NEW DELHI – Among the many international consequences of Barack Obama’s stunning victory in the United States is worldwide introspection about whether such a breakthrough could happen elsewhere. Could a person of color win power in other white-majority countries? Could a member of a beleaguered minority transcend the circumstances of his birth to lead his or her country?
While many analysts in a wide variety of nations, especially in Europe, have concluded that such an event could not occur there in the foreseeable future, India is an exception. Minority politicians have long wielded authority, if not power, in its various high offices. Indeed, India’s last general election, in 2004, was won by a woman of Italian heritage and Roman Catholic faith (Sonia Gandhi) who made way for a Sikh (Manmohan Singh) to be sworn in as Prime Minister by a Muslim (President Abdul Kalam) in a country that is 81% Hindu.
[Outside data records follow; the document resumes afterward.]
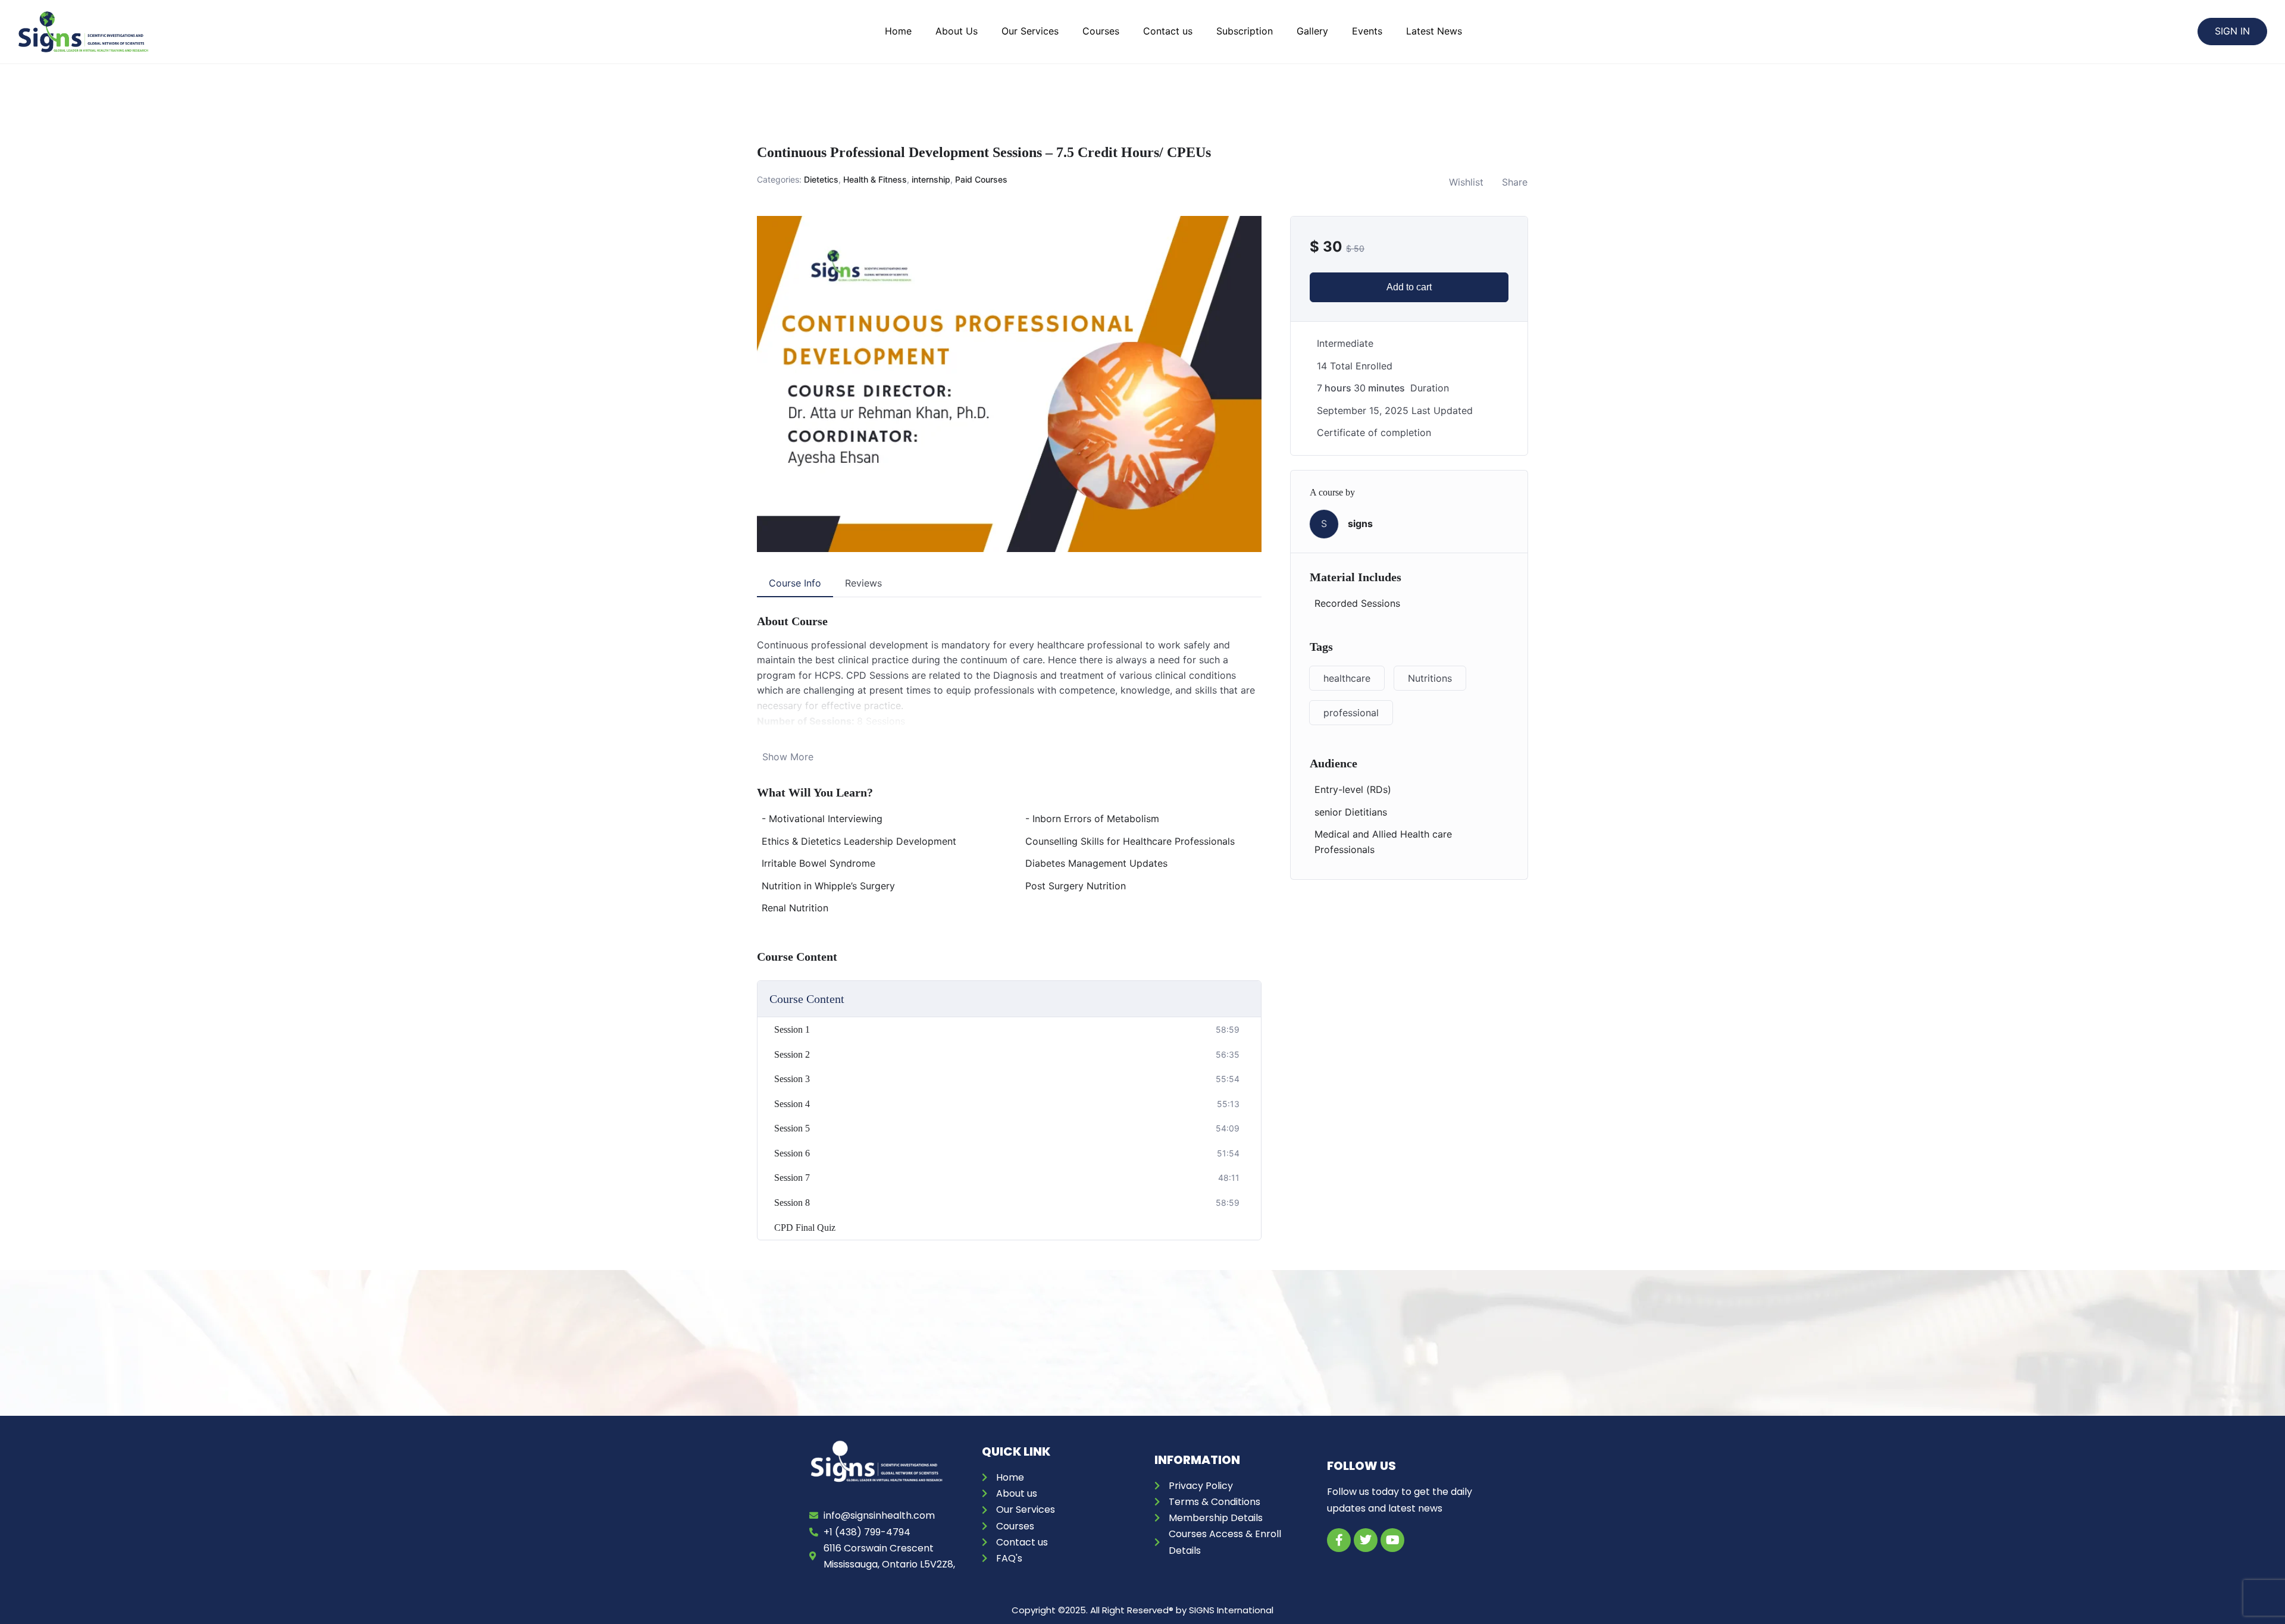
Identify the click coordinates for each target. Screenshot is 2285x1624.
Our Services (1030, 31)
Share (1514, 182)
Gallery (1312, 31)
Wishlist (1466, 182)
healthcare (1346, 678)
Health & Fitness (875, 179)
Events (1367, 31)
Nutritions (1430, 678)
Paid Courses (981, 179)
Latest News (1434, 31)
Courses (1100, 31)
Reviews (863, 583)
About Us (956, 31)
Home (898, 31)
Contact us (1167, 31)
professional (1351, 713)
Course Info (795, 583)
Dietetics (821, 179)
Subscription (1244, 31)
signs (1360, 523)
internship (931, 179)
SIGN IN (2232, 31)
Not only could it happen here, Indians say, it already has.
Such complacency is premature. The closest Indian analogy to the position of black Americans is that of the Dalits – formerly called “Untouchables,” the outcastes who for millennia suffered humiliating discrimination and oppression. Like blacks in the US, Dalits account for about 15% of the population; they are found disproportionately in low-status, low-income jobs; their levels of educational attainment are lower than the upper castes; and they still face daily incidents of discrimination for no reason other than their identity at birth. Only when a Dalit rules India can the country truly be said to have attained its own “Obama moment.”
In theory, this already has happened: K. R. Narayanan, born into a poor Dalit family, served as India’s president, the highest office in the land, from 1997 to 2002. But the Indian Presidency is a largely ceremonial position: real power is vested in the office of prime minister, and no Dalit has come close to holding that post. Since independence in 1947, a majority of India’s prime ministers have been Brahmins, the highest Hindu caste.